Submitting corrections using the Single PDF Process
The Single PDF Process is a quick and easy way to upload, access plans and submit corrections for projects that don’t require a Process Manager. The Single PDF Process is more efficient than paper plan review and is now the City’s preferred method for receiving, reviewing, correcting and issuing permits.How to Prepare and Submit Corrections Electronically has complete information on corrections process.
Checksheet response review
If the changes meet code, the reviewer will approve their review. If they need more information or changes, they might issue another checksheet. You will need to make the changes and submit. Often reviewers charge extra for the time it takes to review again.
Next steps after plan approval - preissuance
After the reviewers approve your plans, your permit goes into "Preissuance." During "preissuance," staff checks your plans for approval stamps and notes. They create two identical plan sets, one for your job site and one for records. Staff will also check that the fees are correct. When they finish, they will contact you to let you know your project is approved to issue and how to pay the fees. After you pay the fees, your permit is issued.
The Pre-issuance list shows the permits waiting to be assigned and reviewed in chronological order.
List of all permit requests- updated daily
Review the most recent list of permits requested in the daily permit request list.
Getting your approved plans
When your electronic plans are ready, a Permitting Services Technician will contact you with instructions for how to pay for your permit and download your approved set of plans, inspection card and supplemental documents.
When your paper plans are ready, a Permitting Services Technician will contact you with instructions for how pay for your permit and how to pick up your approved set of paper plans.

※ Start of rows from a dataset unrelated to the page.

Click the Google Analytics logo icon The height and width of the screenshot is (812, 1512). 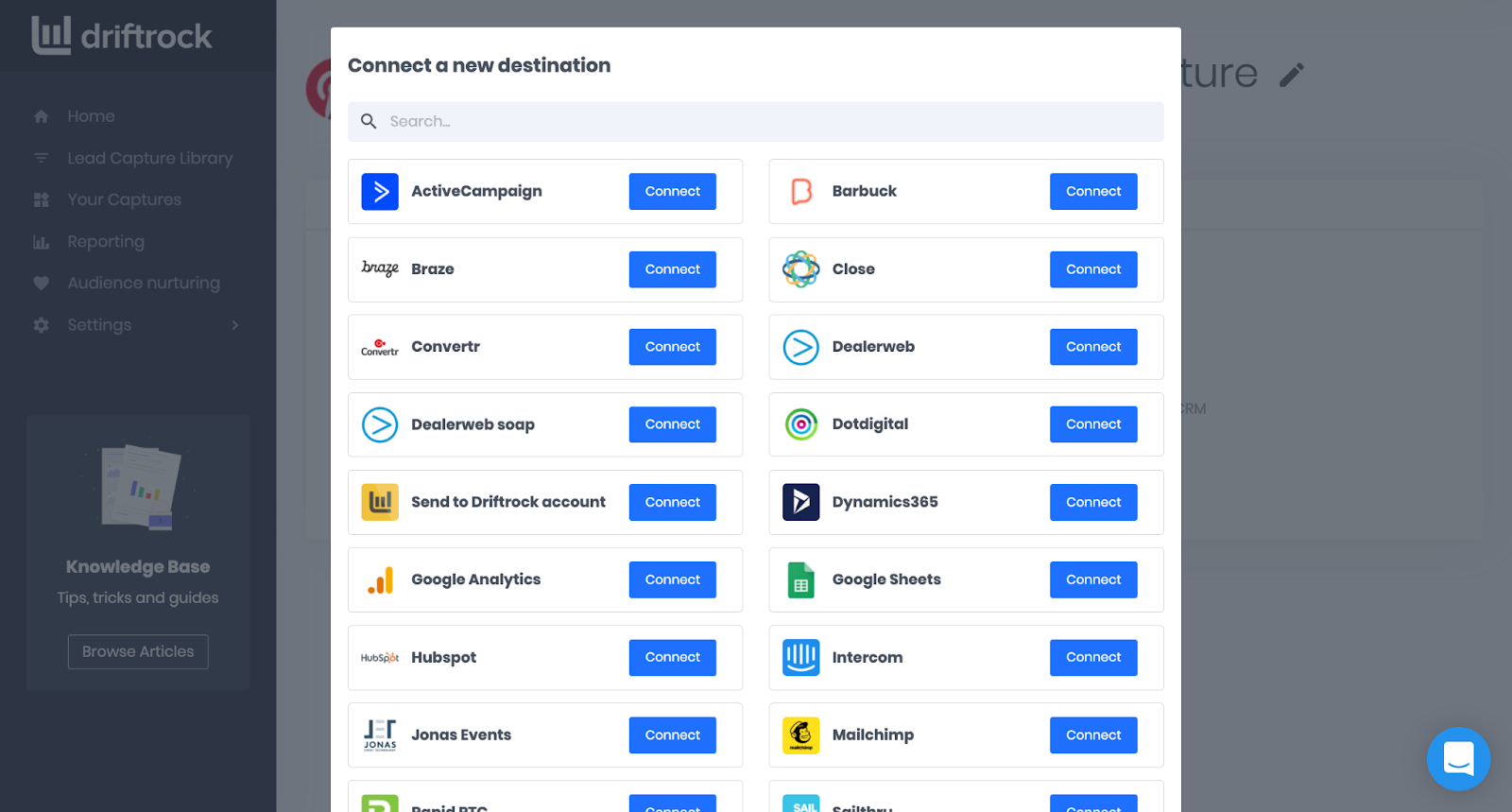pos(380,580)
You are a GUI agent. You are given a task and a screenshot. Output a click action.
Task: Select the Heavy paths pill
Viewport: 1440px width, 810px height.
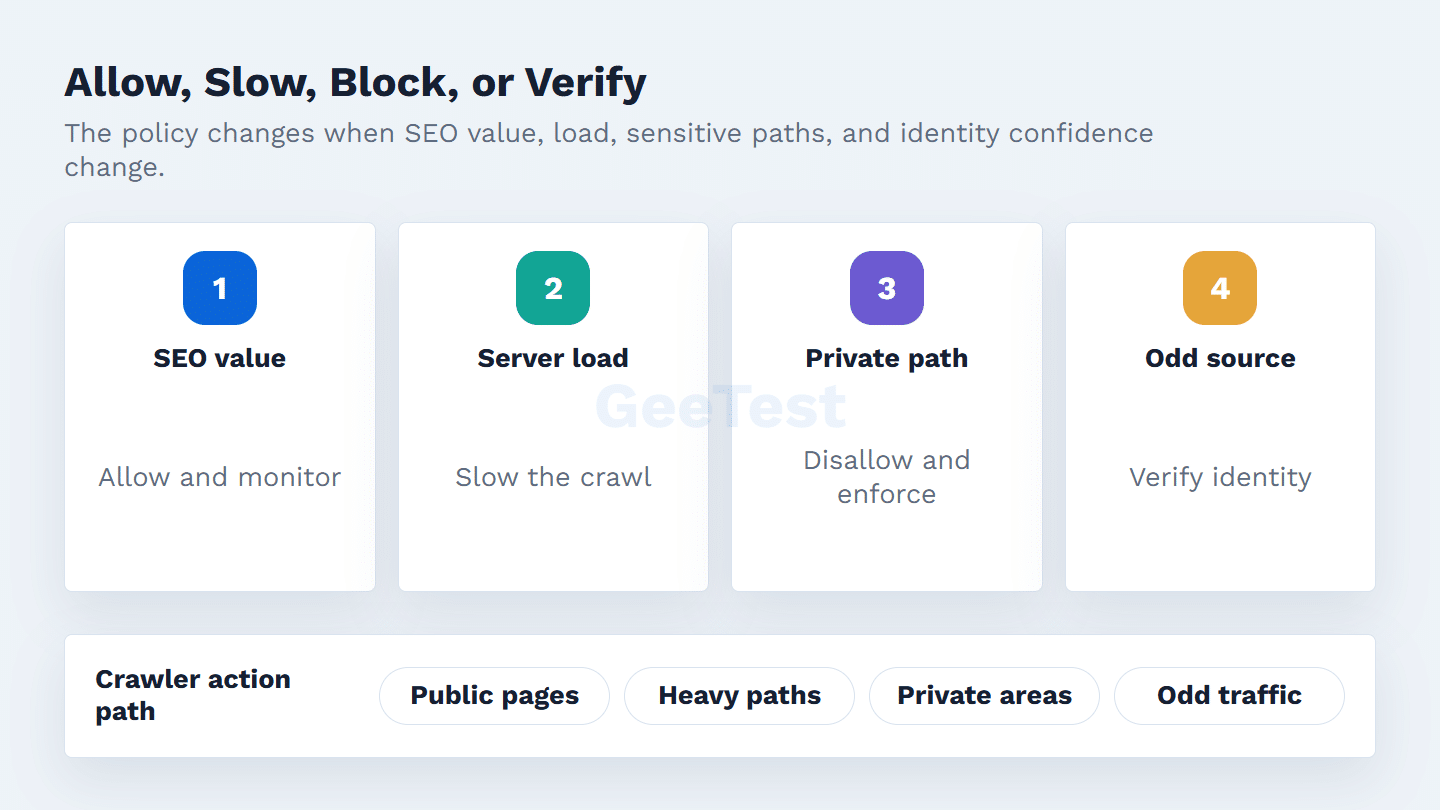739,696
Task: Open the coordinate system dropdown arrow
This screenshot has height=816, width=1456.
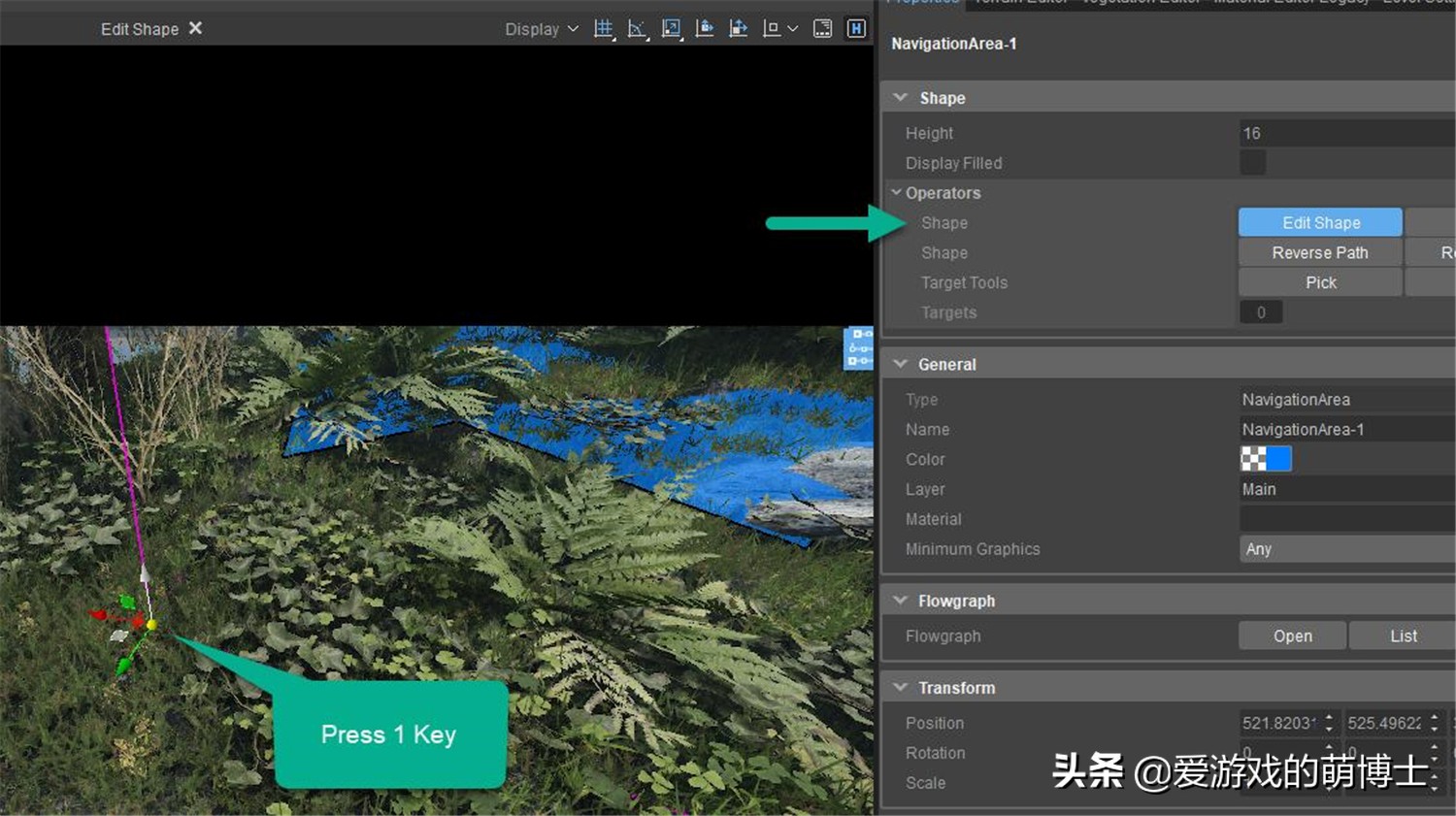Action: pos(793,29)
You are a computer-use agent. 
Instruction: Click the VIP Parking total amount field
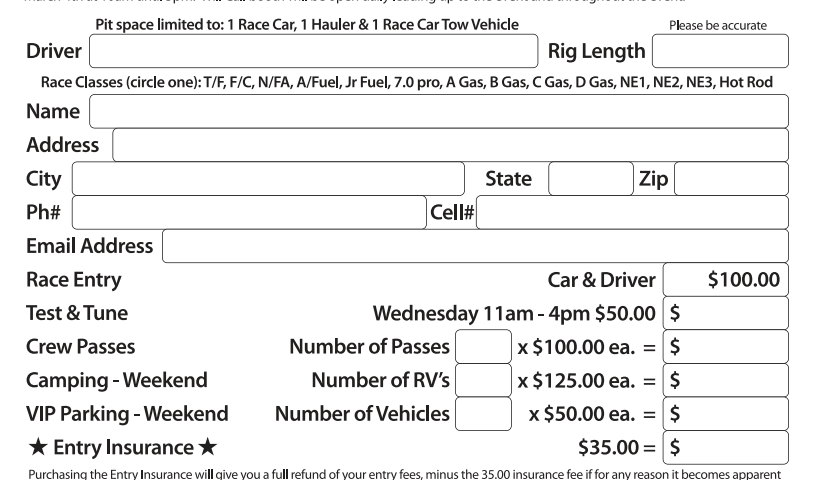(725, 413)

You will need to make an appointment to come to the Development Services Center.
Please call Permitting General Information and leave a message with your permit number or IVR number, the first and last name of the person picking up the plans and their phone number.
Paying permit fees
You can pay for Commercial and Residential building permits (in 'Application' and ‘Approved to Issue’ status), electrical, mechanic and plumbing permits, and a variety of temporary use and miscellaneous permits online using Development Hub PDX.
Pay by phone
You can make a payment over the phone by calling our Make Payments by Phone number.
Payments for other development permits, such as Zoning Permits, Site Development Permits, and Development Review Permits, can be made online via a private link that will be sent to customers by Permitting Services staff when the permit is ready to be issued. When accessing this link, please make sure you have the permit IVR number, and the total fees due, both of which are provided by BDS staff.

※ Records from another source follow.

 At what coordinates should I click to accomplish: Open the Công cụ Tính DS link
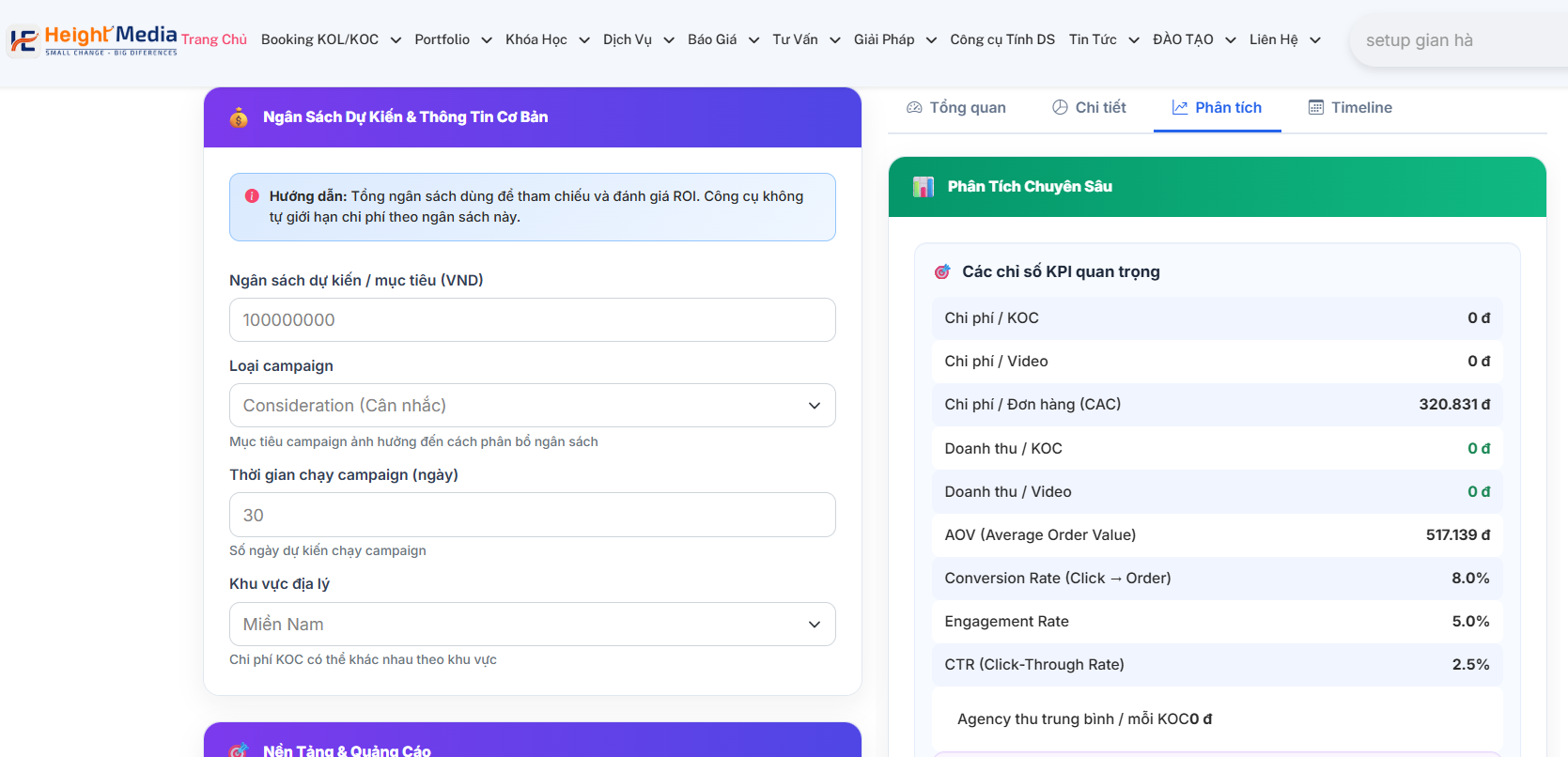point(1002,39)
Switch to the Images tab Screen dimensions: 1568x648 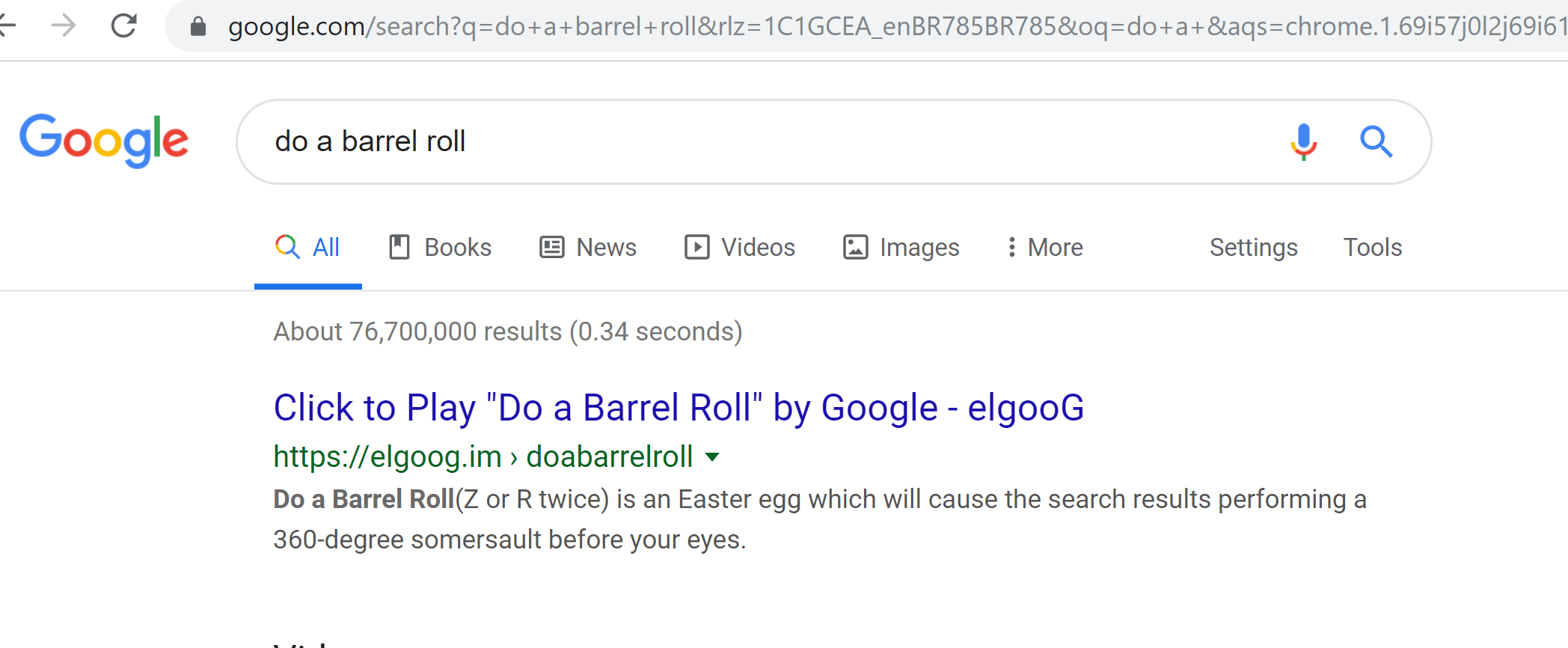pyautogui.click(x=901, y=247)
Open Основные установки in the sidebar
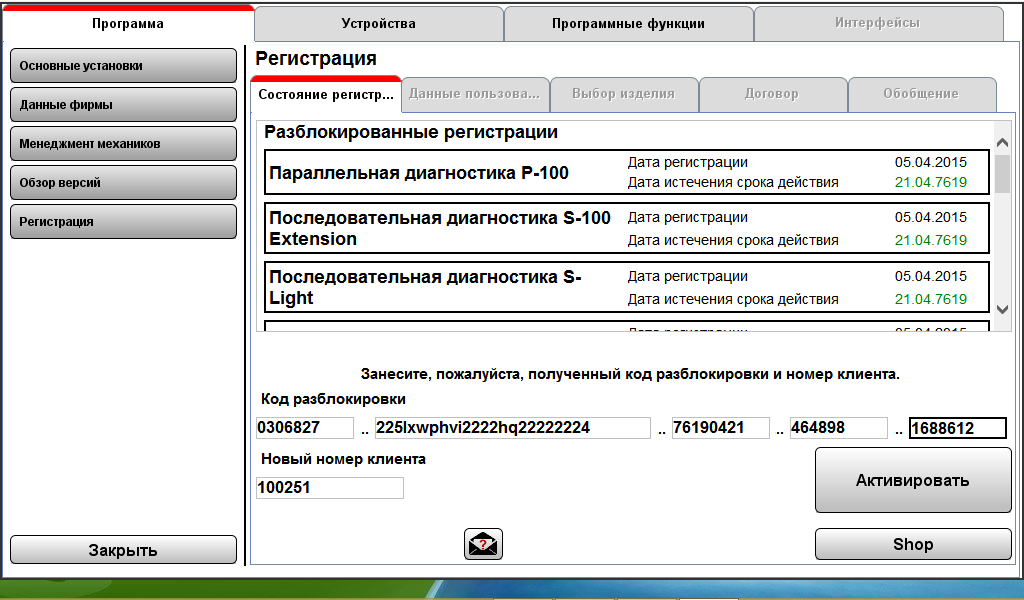Viewport: 1024px width, 600px height. pos(123,66)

Eligibility for waived fees: Apply for a permit and land use fee waiver
You can apply to have permit and land use fees waived based on financial hardship and/or low income. Nonprofit organizations can also apply for permit and land use fee waivers. Learn more about permit fee waiver requests.

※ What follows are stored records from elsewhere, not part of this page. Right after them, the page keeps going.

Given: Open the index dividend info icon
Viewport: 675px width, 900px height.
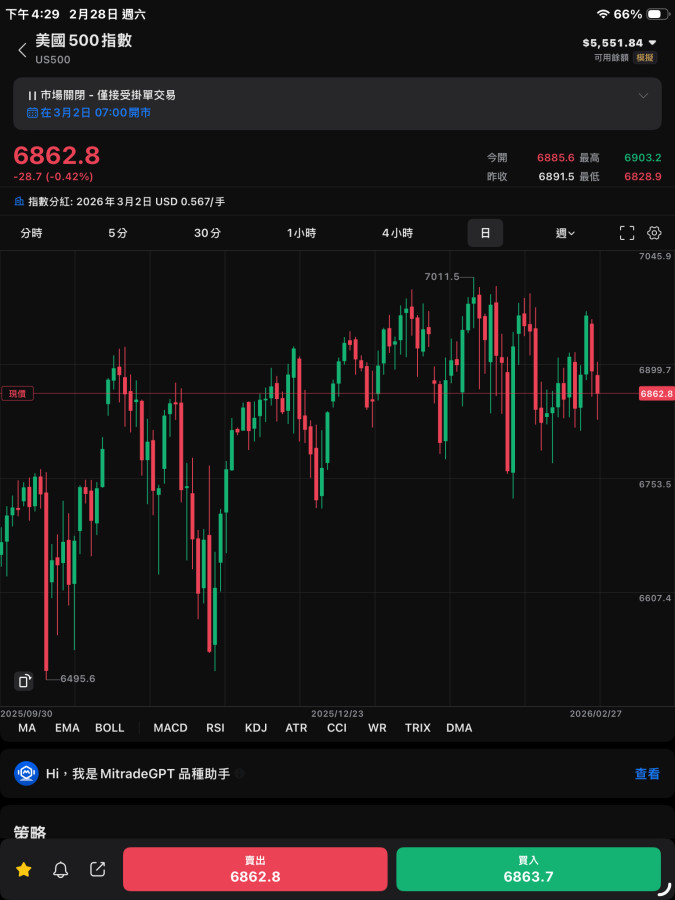Looking at the screenshot, I should click(x=19, y=201).
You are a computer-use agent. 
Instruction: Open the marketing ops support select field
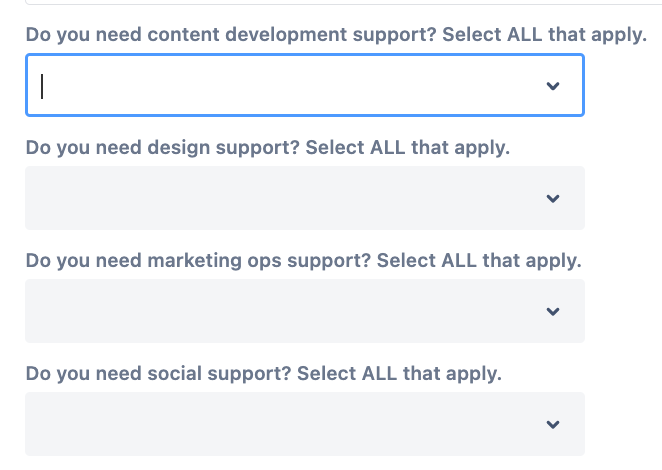pyautogui.click(x=290, y=312)
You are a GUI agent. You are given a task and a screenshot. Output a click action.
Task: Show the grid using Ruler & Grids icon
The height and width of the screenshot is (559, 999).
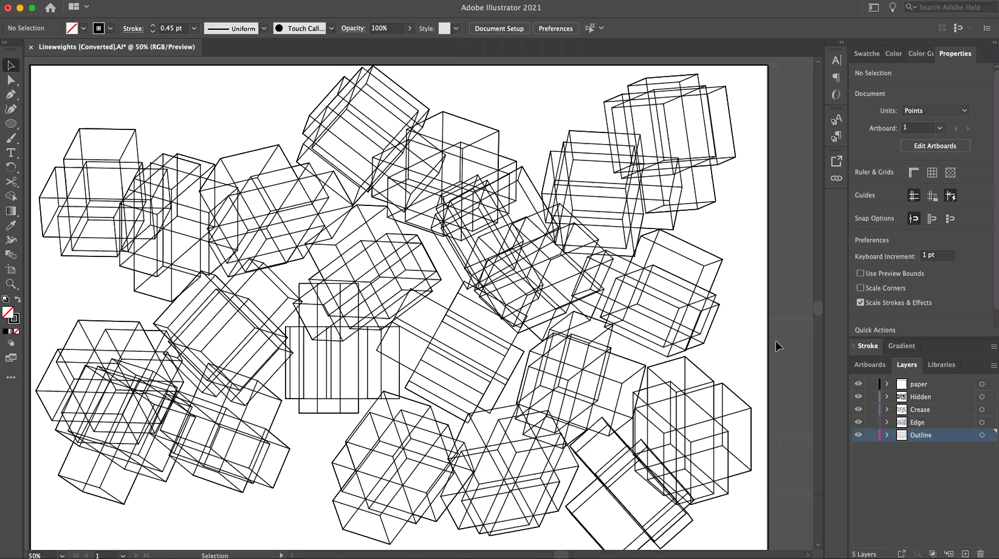pyautogui.click(x=932, y=173)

You will get an inspection card with your issued permit. The inspection card has information on the inspections your project needs. The inspection card also has the IVR number needed to schedule inspections. After the inspectors approve all the work done, your permit status is final. Read more about commercial permit inspections, residential permit inspections and today's residential inspections.
Permit revision process
If you did the work differently than what was on the plans, the inspector may ask for a permit revision. You will need to submit the plans with the changes for review again. The reviewers will check that the changes also meet the code. Permit revisions go through the same permit review and inspection process.